CONSIGNE A
Indiquez, d'après le texte sur la gestion de la classe, à quel moment il est judicieux de reporter le dénouement d'une lutte de pouvoir avec un élève.
CONSIGNE B
Recopiez fidèlement le passage du texte sur la gestion de la classe qui commence par « L’enseignant peut éventuellement » et se termine par « de la classe. ».

TEXTE À LIRE
Nous devons éviter d’embarrasser un élève ou de lui faire perdre la face vis-à-vis d’autres élèves en classe. Tout ce qui pourrait s’apparenter à une lutte de pouvoir publique ou à un règlement de compte face à la classe devrait être court-circuité. Il est judicieux de couper court et postposer le dénouement à une rencontre individuelle ultérieure (fin de cours ou temps de pause, le jour même ou le lendemain).

L’enseignant peut éventuellement demander à l’élève d’écrire sur papier sa version du problème pour avoir un support de discussion ultérieurement. Si la tension est trop forte pour poursuivre le cours normalement, il peut être prudent de prendre la décision d’exclure l’élève de la classe.



Instituer l’erreur comme moteur pour l’apprentissage


Un problème commun en classe est celui d’élèves qui se mettent en retrait, ne participent pas spontanément ou n’osent pas signaler quand ils ne comprennent pas ou se sont trompés. La raison est qu’ils craignent de montrer leur échec en public. Ils appréhendent de paraître stupides, incompétents ou insensés face à leurs camarades.

LIGNES DE DONNÉES
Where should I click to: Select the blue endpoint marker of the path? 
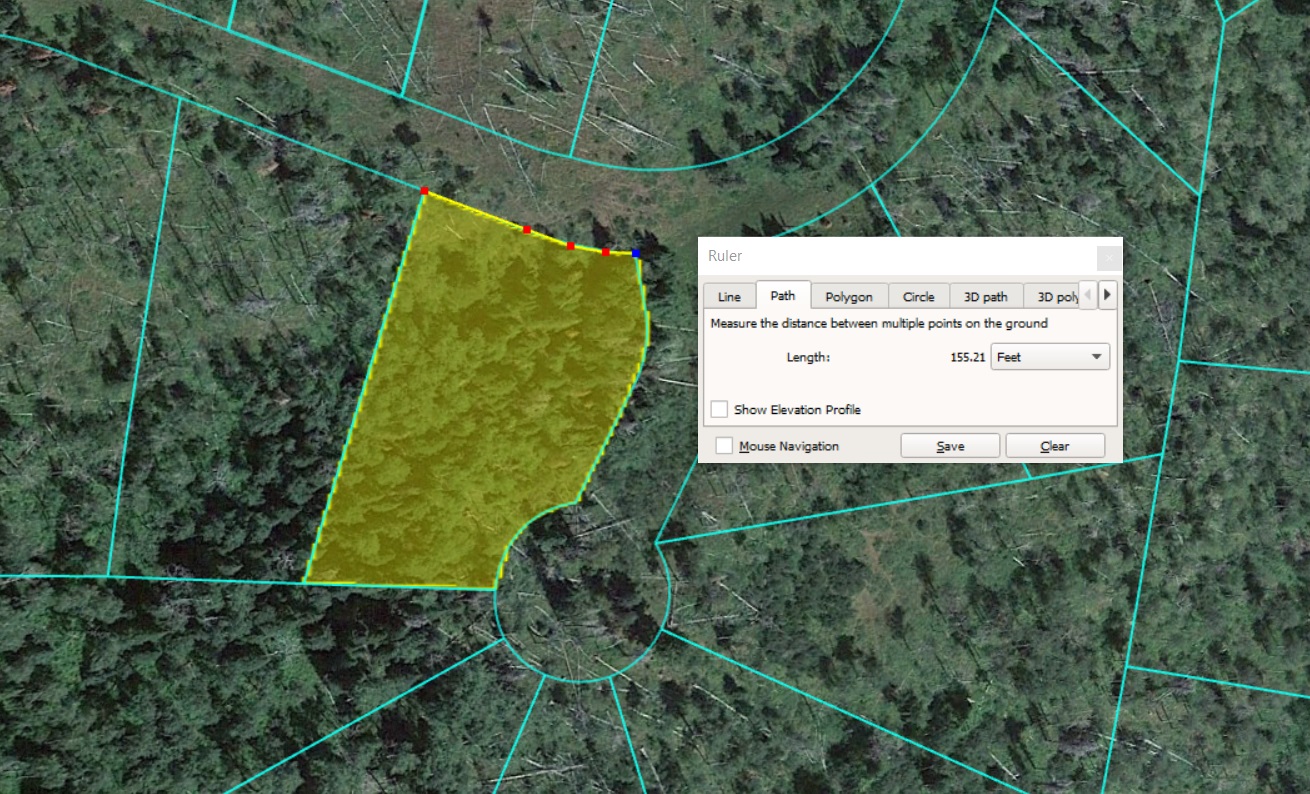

* * *

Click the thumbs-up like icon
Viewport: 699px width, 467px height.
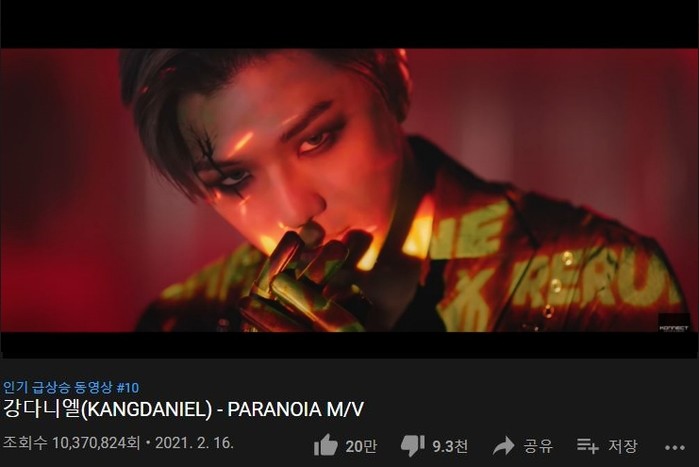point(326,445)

RÉPONSE A
À une rencontre individuelle ultérieure, en fin de cours ou pendant un temps de pause, le jour même ou le lendemain.

RÉPONSE B
L’enseignant peut éventuellement demander à l’élève d’écrire sur papier sa version du problème pour avoir un support de discussion ultérieurement. Si la tension est trop forte pour poursuivre le cours normalement, il peut être prudent de prendre la décision d’exclure l’élève de la classe.